[Excerpts from a dataset]
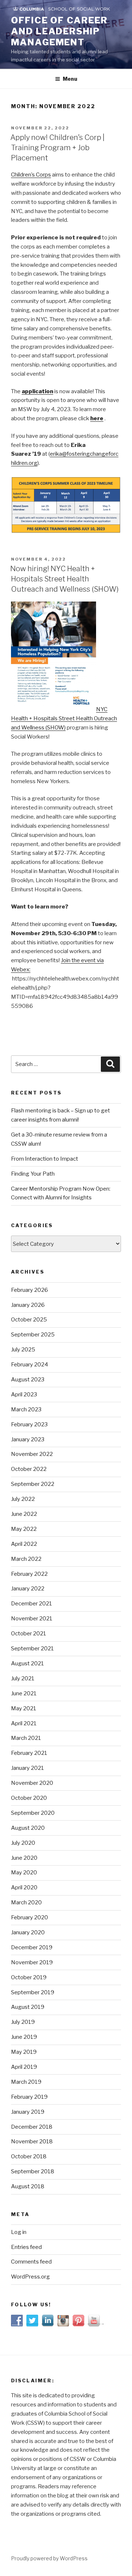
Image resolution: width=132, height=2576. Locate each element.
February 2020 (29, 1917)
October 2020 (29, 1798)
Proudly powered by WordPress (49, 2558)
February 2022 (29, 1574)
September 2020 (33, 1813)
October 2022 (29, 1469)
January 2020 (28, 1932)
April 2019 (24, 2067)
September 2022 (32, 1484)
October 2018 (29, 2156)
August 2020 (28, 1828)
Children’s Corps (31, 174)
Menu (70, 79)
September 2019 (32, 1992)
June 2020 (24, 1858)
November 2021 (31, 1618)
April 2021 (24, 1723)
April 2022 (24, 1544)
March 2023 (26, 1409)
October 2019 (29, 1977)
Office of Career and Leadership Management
...
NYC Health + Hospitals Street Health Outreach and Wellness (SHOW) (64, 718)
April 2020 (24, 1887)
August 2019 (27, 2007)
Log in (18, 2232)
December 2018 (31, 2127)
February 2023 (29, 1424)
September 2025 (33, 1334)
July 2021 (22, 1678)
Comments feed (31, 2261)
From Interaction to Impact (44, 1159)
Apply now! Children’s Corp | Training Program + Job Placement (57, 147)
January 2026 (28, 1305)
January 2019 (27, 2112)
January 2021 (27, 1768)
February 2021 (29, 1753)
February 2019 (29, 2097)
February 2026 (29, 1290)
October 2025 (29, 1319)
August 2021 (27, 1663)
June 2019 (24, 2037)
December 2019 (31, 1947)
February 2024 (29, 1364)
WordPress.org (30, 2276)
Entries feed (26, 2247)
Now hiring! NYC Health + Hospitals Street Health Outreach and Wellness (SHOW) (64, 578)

• [Problem] Which lines in the records above contain the word "September"? Return each of them.

• [Completed task]
September 2020 (33, 1813)
September 2022 (32, 1484)
September 2019 (32, 1992)
September 2025 (33, 1334)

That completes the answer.